### Source information
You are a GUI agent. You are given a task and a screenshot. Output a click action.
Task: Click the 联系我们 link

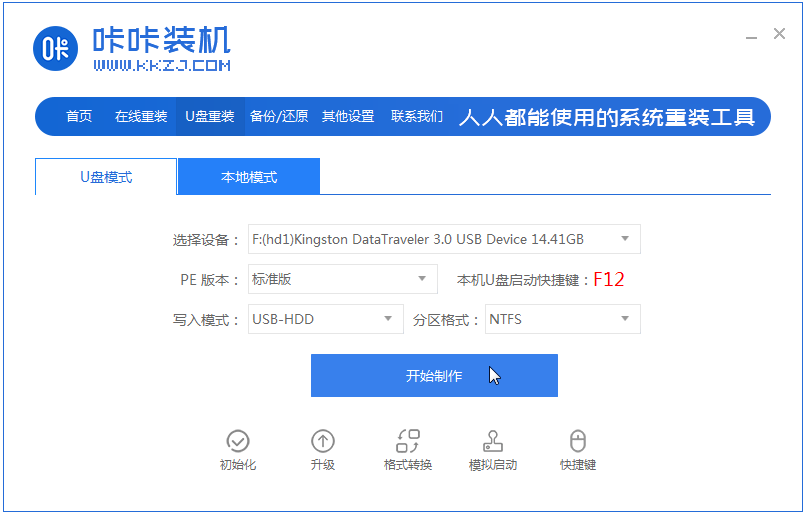coord(417,116)
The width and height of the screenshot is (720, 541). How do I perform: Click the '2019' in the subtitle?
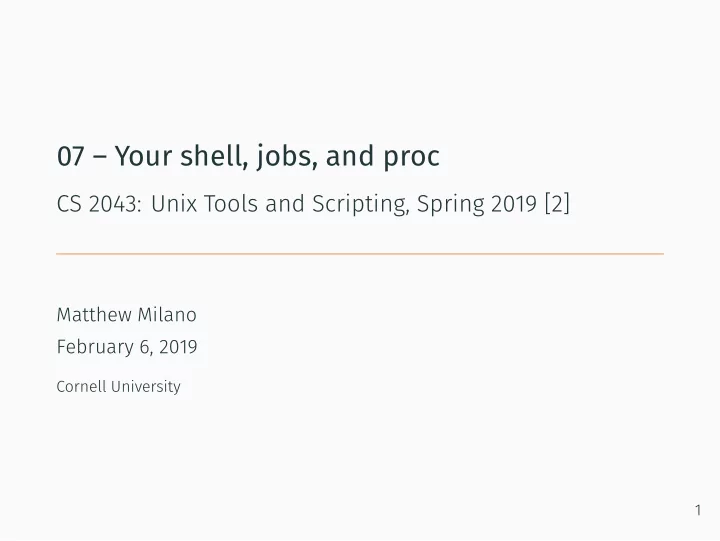tap(514, 204)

### Exercise description
Please print the entire listing again exactly, minus its images.

### Answer to this problem
You are a GUI agent. You are given a task and a screenshot. Output a click action.
Task: Click the 联系我们 link

coord(417,116)
The width and height of the screenshot is (720, 541). How do I perform: Click the '2019' in the subtitle?
tap(514, 204)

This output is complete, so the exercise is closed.